依达拉奉对脑缺血大鼠重组组织型纤溶酶原激活剂溶栓后金属蛋白酶9表达的影响

Effect of rt-PA and Edaravone on the Expression of MMP-9 in Rats with Cerebral Ischemic Injury

目的观察依达拉奉对脑缺血大鼠重组组织型纤溶酶原激活剂（rt-PA）溶栓后基质金属蛋白酶9（MMP-9）的表达的影响,探讨依达拉奉对溶栓后脑组织的保护作用。方法采用大鼠自体血栓栓塞大脑中动脉闭塞（MCAO）模型,112只入选的SD大鼠分为假手术组（A组）、模型对照组（B组）、rt-PA溶栓组（C组）及依达拉奉联合rt-PA组（D组）,每组大鼠28只。应用红四氮唑染色观察各组大鼠脑梗死的体积百分比,同时进行神经功能缺损程度评分（SSS）,免疫组织化学方法检测各组大鼠脑MMP-9的表达及相应病理学检查。结果与模型对照组比较,rt-PA溶栓组比较,脑梗死体积百分比及SSS评分降低,MMP-9表达明显降低（P〈0.05～0.01）。与rt-PA溶栓组比较,依达拉奉联合rt-PA组脑梗死体积百分比及SSS评分降低,MMP-9表达明显降低（P〈0.05～0.01）。结论依达拉奉可有效的抑制rt-PA溶栓后的大鼠脑梗死范围增大,抑制MMP-9的过度表达,从而减轻对血脑屏障的破坏,进而可能延长溶栓治疗的时间窗,进一步阻止脑梗死体积扩大和改善神经功能。

Objective To study the protection mechanism of Edaravone following thrombolytic therapy in rt-PA against focal cerebral ischemia reperfusion injury in rats.
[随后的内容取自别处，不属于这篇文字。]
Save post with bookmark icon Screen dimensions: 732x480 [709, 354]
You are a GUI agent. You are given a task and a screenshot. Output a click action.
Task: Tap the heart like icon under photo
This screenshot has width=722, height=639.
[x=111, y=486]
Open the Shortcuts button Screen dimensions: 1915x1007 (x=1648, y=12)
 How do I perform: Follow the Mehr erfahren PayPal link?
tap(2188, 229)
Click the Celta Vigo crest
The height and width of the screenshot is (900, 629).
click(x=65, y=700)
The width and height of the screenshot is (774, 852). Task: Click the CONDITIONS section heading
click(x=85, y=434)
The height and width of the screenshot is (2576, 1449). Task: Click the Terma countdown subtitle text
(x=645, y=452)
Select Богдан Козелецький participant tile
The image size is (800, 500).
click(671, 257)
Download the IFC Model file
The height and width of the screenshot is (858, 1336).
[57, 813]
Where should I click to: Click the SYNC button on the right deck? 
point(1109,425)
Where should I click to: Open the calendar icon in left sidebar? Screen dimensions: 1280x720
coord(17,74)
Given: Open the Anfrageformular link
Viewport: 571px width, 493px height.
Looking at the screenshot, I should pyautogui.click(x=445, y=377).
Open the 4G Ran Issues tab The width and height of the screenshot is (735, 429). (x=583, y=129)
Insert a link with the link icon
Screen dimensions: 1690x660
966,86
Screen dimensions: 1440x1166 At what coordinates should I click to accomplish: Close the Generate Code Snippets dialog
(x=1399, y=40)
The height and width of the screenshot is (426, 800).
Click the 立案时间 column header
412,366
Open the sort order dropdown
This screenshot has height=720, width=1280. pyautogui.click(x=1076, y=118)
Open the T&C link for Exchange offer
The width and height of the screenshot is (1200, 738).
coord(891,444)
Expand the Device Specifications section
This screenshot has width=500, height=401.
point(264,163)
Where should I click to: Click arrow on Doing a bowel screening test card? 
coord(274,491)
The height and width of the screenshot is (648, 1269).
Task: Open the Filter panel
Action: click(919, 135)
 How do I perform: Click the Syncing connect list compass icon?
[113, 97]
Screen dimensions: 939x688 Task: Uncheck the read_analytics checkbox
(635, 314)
Methods A rat model of embolic stroke was set up in each of the rats of groups embolizing the middle cerebral artery by thrombus（MCAO）. 112 SD rats were randomly divided into 4 groups： A the sham operation group（n=28）, B the model group without treatment（n=28）, C rt-PA group（n=28）, D combined edaravone with rt-PA group （n=28）. The infarction volume of brain was investigated by 2, 3, 5-Triphenyl tetrazolium chloride （TTC） coloring and the neurologic deficit scores of rats were documented. The histological morphological damage of brain was investigated by hematoxylin-eosin （HE） staining. The expression of matrix MMP-9 in brain tissue was observed by immunohistochemistry method. Results Contrast to group B, the volume of brain infarction in rats of group C was obviously smaller （P〈0.01）, the score of neurologic impairment assessment was lower（P〈0.05）, the expression of MMP-9 was obviously decreased（P〈0.05）; Contrast to group C, the volume of brain infarction in rats of group D was obviously smaller（P〈0.01）, the score of neurologic impairment assessment was lower（P〈0.05）, the expression of MMP-9 was obviously decreased（P〈0.05）. Conclusion It is assumed that combination Edaravone with rt-PA thrombolysis may inhibit MMP-9 expression, then relieve the damage of reperfusion to BBB, and may prolong the thrombolytic therapeutic time window. Our study suggest that Edaravone could be potent neuroprotector against brain ischemia injury.